If there’s a language you really want to learn but you are having trouble being committed to it, my advice is to dabble in it. Then dabble in other languages. After that, dabble in this language again, and try to stick with it longer. Then dabble in something else. Always return to this language. After a few rounds, either the commitment will come or your interest in it will disappear. Once the commitment finally arrives, make this language a priority and a habit. Make studying it even a little everyday a part of your life, like eating or sleeping. 

Each time you return to this one language, you’ll no doubt want to review what you studied before and then continue the same textbook, course, or app. By all means do that, but also study from a different course or app at the same time. Why? Because you need to make each round of study a new experience rather than trying to repeat an old one. Mere review is demotivating, but experiencing the language in a new way is invigorating. Furthermore, you might learn that you don’t like your previous course or app as much as you thought you did. 

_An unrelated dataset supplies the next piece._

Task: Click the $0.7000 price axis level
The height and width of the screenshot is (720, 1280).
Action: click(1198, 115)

It is my hope that your dabbling in various languages will lead you to fall in love with at least one of them, and then you’ll be on your way toward commitment. Even with a strong interest in a certain language, it might take several rounds of dabbling in it before you find the strength to maintain a habit and persevere until mastery. 

Sentence build-ups

The point of this method is to make difficult things easy.

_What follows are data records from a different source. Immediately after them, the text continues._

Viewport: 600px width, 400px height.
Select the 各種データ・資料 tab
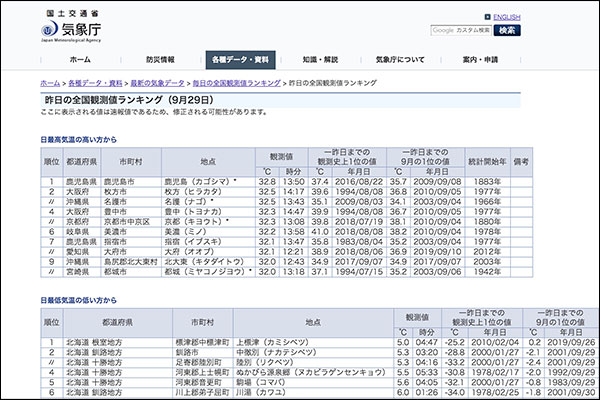click(x=240, y=60)
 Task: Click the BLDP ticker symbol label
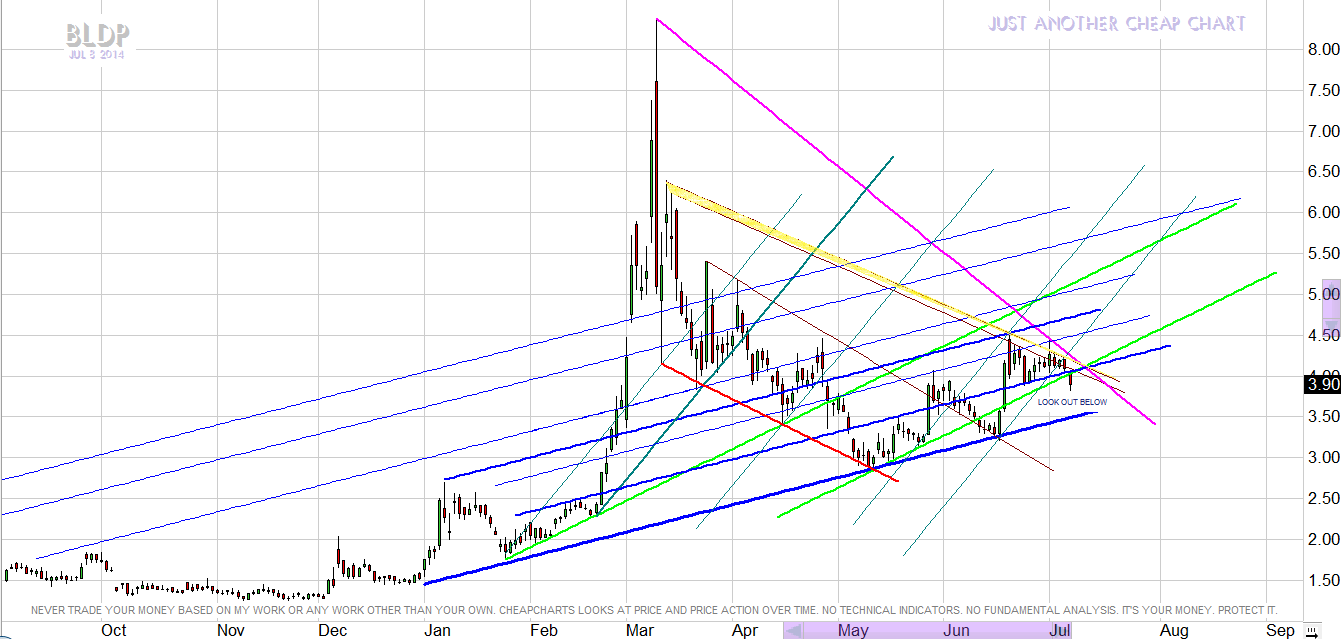click(x=97, y=36)
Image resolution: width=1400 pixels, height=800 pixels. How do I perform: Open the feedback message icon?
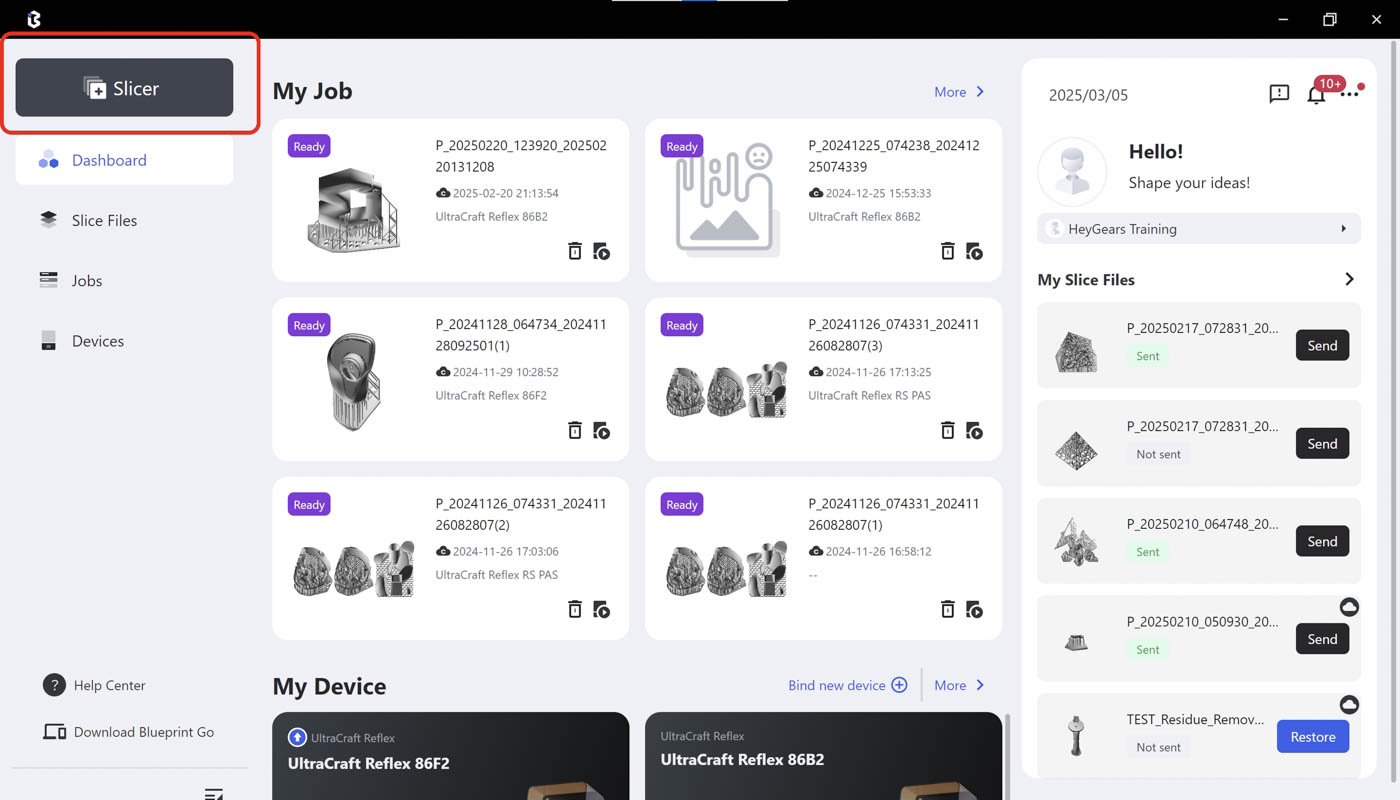click(1279, 94)
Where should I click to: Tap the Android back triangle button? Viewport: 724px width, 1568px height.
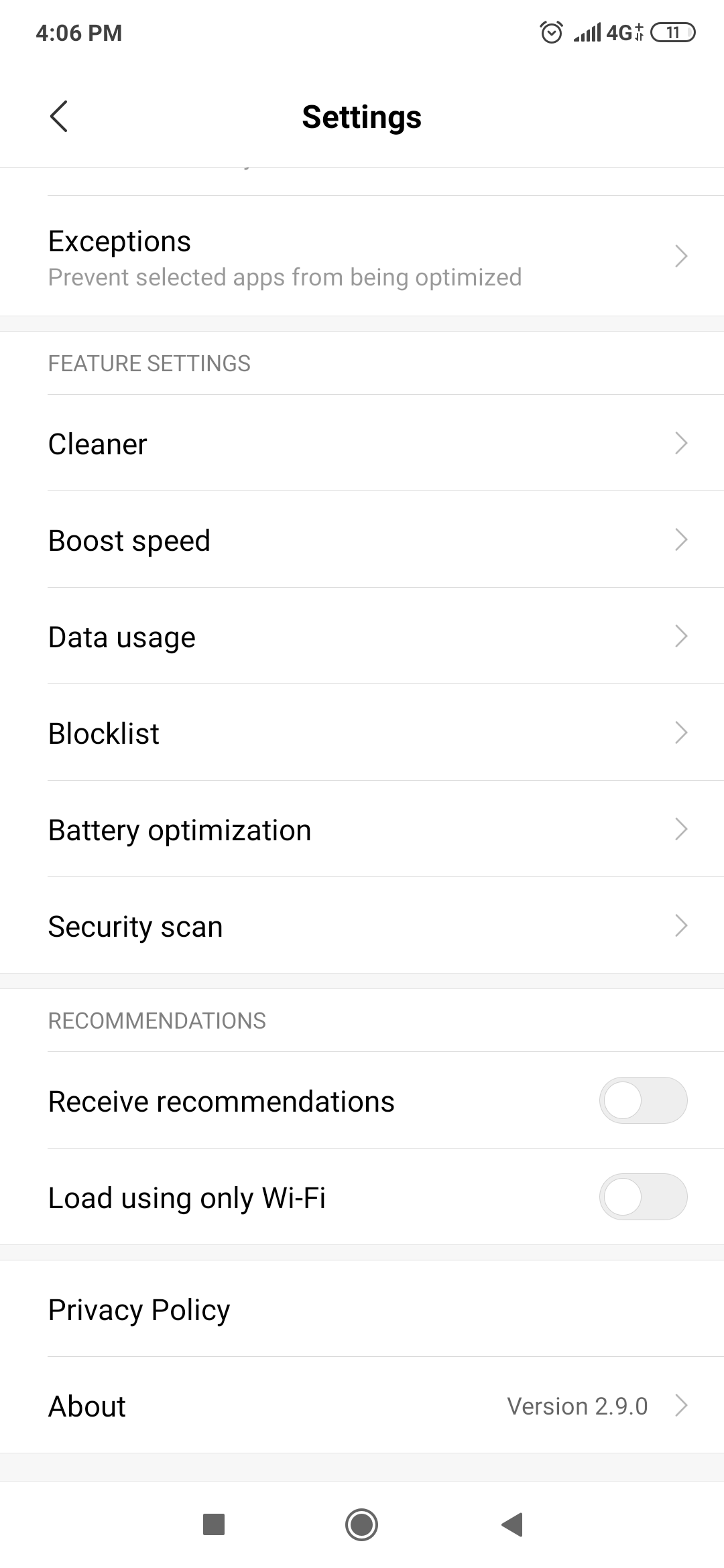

One of my favorite methods in learning languages is repeating recordings of native speakers, trying to speak as quickly as they do and copying their intonation, rhythm, and other aspects of their pronunciation. I pause after each sentence of a dialog and repeat it at least three times. If the sentence is too long, I pause it after each clause. Another day, I go through the same dialog again. Eventually, the long sentences that were difficult become relatively easy to say.

I believe this method has helped me immensely in my language learning. Not only does it improve my pronunciation–making it easier for native speakers to understand me–but it also improves my listening skills. The rapid speech of native speakers doesn’t bother me as much because I practice speaking quickly via this method. I believe that everybody learning a foreign language should spend part of their study time repeating after recordings–if conversation is one of their goals. It might even improve a person’s reading skills, especially if they’re a beginner.

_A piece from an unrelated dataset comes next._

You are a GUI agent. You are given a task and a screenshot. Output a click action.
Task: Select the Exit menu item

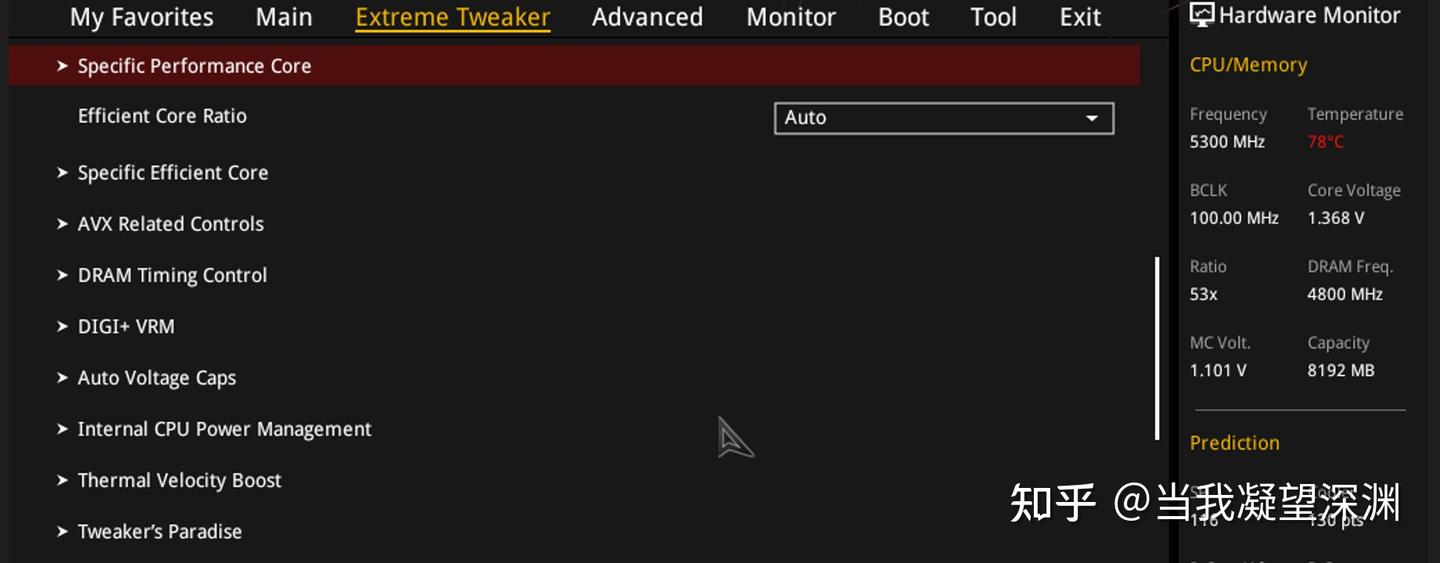point(1080,17)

They don’t even have to be dialogs. They could be individual sentences, such as those used in an audio phrase book such as Book2 or Language/30. Or you could do it with Glossika. Even the example sentences from the grammar section of your textbook will work, if they are also recorded in an audio file or an audio CD. If they aren’t, maybe you can hire a native speaker to record them for you.

Shadowing is a similar method which other people recommend, but which I haven’t tried. Essentially, you’re doing the same thing as I do, except you don’t pause the recording. Instead, you repeat what you heard while the speaker is still saying the sentence. You try to finish the sentence soon after the speaker did. This requires you to listen and speak at the same time. The technique sounds too stressful for me, which is why I pause the recording and repeat three times instead.

Once you have some practice repeating after recordings in your target language, you can even practice with written sentences. That is, you can use example sentences that you find anywhere–in a grammar book, in a textbook that doesn’t include audio, in a phrase book, or in a written article. With this technique, you start with the long words in the sentence and practice saying them until they are easy to say. Then you take short phrases (prepositional phrases, etc.) and repeat them a few times. Then longer phrases and clauses. Eventually, practice the full sentence until it’s easy. Review these same sentences another day. You may or may not need to build them up again.

I often do these steps in reverse order: First, I do sentence build-ups with the written dialog until I can say every sentence somewhat easily (or at least each long clause within the sentence). Then I repeat after the audio, listening for anything I’ve been saying incorrectly and focusing on correcting my errors. However, this way is risky because you can learn to say things incorrectly and then repeat them incorrectly after the audio. Still, it’s much easier (and less stressful!) to do it this way. Stress makes it harder to retain what you’re learning. If you have to adapt a method to reduce your stress, do so.

Don’t try this method for long periods of time. A few minutes here and there through your day will be much easier and give you better results, I think. If it starts becoming too difficult or you start feeling fatigued, stop. Come back later and try again. What’s difficult the first time might be surprisingly easy later or on another day. In fact, that’s one of the mottos I live by: “Everything is hard before it is easy.”–Goethe

The point of the sentence build-up method is to make difficult things easy. This includes speaking quickly, pronouncing long words, sounding more like native speakers so they understand you better, saying complex sentences, and understanding rapid speech.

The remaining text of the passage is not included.